Une entreprise technologique gère quotidiennement une quantité importante d’informations : clients, utilisateurs, produits, fonctionnalités, bogues, demandes de support, ventes, intégrations, contrats, abonnements, projets, déploiements, données d’usage, incidents, revenus récurrents, équipes techniques, documentation, roadmap, sécurité, coûts cloud et indicateurs de performance.
Cette information existe généralement déjà dans l’organisation. Elle se trouve dans un CRM, un outil de gestion produit, un système de support, une plateforme analytique, un outil de développement, un logiciel de facturation, des tableaux de bord, des fichiers internes, des canaux de communication, des documents de projet ou dans la connaissance accumulée par les fondateurs, les équipes produit, les développeurs, les ventes et le service client.

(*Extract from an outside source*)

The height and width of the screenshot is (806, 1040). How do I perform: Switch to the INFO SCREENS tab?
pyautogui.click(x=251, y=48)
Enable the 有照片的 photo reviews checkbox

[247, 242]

Le problème n’est pas toujours l’absence d’information. Le problème est souvent sa dispersion.
Tant que l’entreprise demeure petite, cette dispersion peut sembler gérable. Les fondateurs connaissent les clients importants. Les développeurs savent quels bogues sont prioritaires. Les ventes savent quelles opportunités avancent. Le support connaît les demandes fréquentes. Les décisions se prennent rapidement parce que tout le monde est proche de l’information.
Mais à mesure que l’entreprise technologique grandit, ajoute des clients, développe de nouvelles fonctionnalités, multiplie les intégrations et structure ses équipes, cette façon de fonctionner devient plus fragile.
Dans la technologie, la donnée devient stratégique lorsqu’elle permet de mieux comprendre les clients, prioriser le produit, soutenir la croissance, réduire les risques techniques, mesurer la rentabilité et piloter l’organisation avec plus de précision.